Returning a local object from a function
Solution 1
getCar returns a Car by value, which is correct.
You cannot pass that return value, which is a temporary object, into displayCar, because displayCar takes a Car&. You cannot bind a temporary to a non-const reference. You should change displayCar to take a const reference:
void displayCar(const Car& car) { }
Or, you can store the temporary in a local variable:
Car c = getCar("Honda", 1999);
displayCar(c);
But, it's better to have displayCar take a const reference since it doesn't modify the object.

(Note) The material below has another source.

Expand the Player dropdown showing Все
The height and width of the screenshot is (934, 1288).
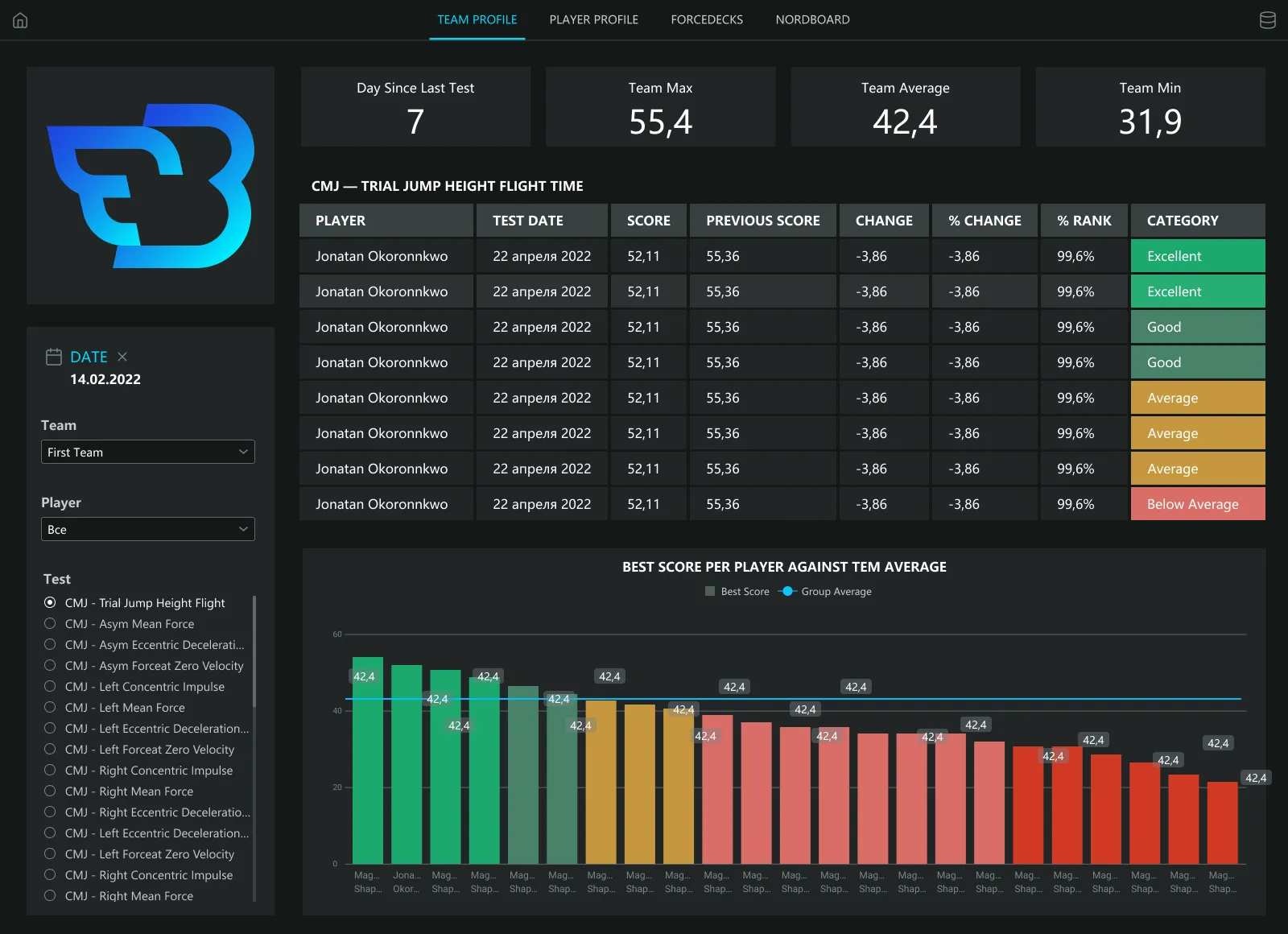point(148,530)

Do not return a reference to the local Car variable.
Solution 2
It is not safe to return a local variable's reference from a function.
So yes this is correct:
Car getCar(string model, int year) {
Car c(model, year);
return c;
}
Solution 3
Yes, it is definitely not safe to return a reference or a pointer to a temporary object. When it expires (ie, when the function getCar exits), you'll left with what is technical known as a "dangling pointer".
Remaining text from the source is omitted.